No es que tengamos que tomar nada de lo que está por encima de nosotros, sino
que tenemos que traerlo a nuestro interior, y tomarlo de nosotros mismos, y llevarlo
de nosotros mismos hacia dentro de nosotros mismos.” (II:46)
Lo
“más elevado” se revela como lo “más interior” cuando la consciencia está más interiorizada;
es así como lo más elevado es traído “dentro de nosotros mismos”. Tomarlo “de
nosotros mismos” significa comprender que nuestra sustancia interior es en sí
misma lo más elevado en tanto que es inmanente a todo lo que existe. Y
finalmente, llevarlo “de nosotros mismos hacia dentro de nosotros mismos”
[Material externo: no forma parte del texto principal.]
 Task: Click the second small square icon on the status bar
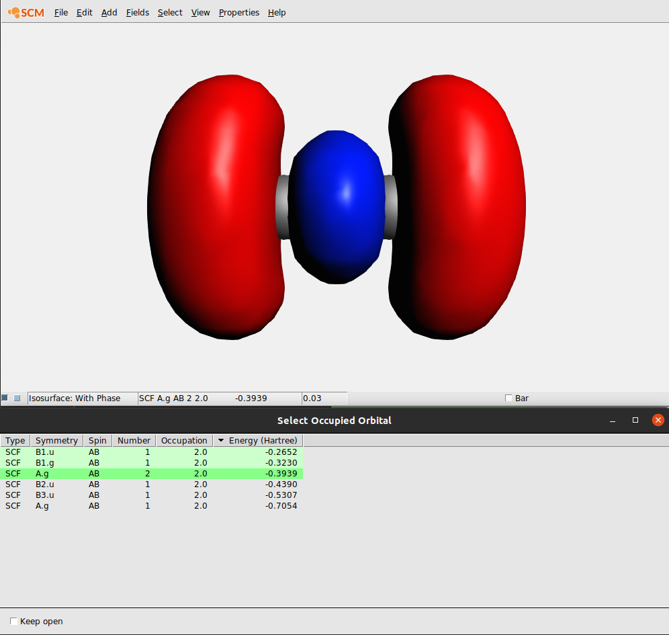(x=16, y=398)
significa sublimar la consciencia personal exterior -una exterioridad que
implica alteridad- dentro de la dimensión unitiva interior en donde no subiste
ninguna diferenciación. La idea de no tomar “nada de lo que está por encima de
nosotros” puede significar según esta perspectiva, no intentar atribuir para al
propio ser exterior ninguna propiedad relacionada con el aspecto trascendente
de Dios: una vez más se observa el principio crucial señalado en los capítulos
anteriores, que lo trascendente solo es realizable por medio de la inmanencia,
es decir, por medio de una interiorización en la consciencia hasta tal punto
que, por medio de la profundidad, se trasciende la consciencia empírica del ego
exterior.
En
otra descripción del estado de unión entre el alma y lo increado, Eckhart dice
lo siguiente: “Cuando el alma ha llegado tan lejos, pierde su nombre y es
absorbida en Dios, de modo que en sí se convierte en nada, al igual que el sol
absorbe el amanecer en sí mismo y lo aniquila.” (III:126). El amanecer
experimenta una pérdida de identidad como amanecer, pero este es el precio que
se paga por la brillantez de la luz solar despejada ante la que ningún “amanecer”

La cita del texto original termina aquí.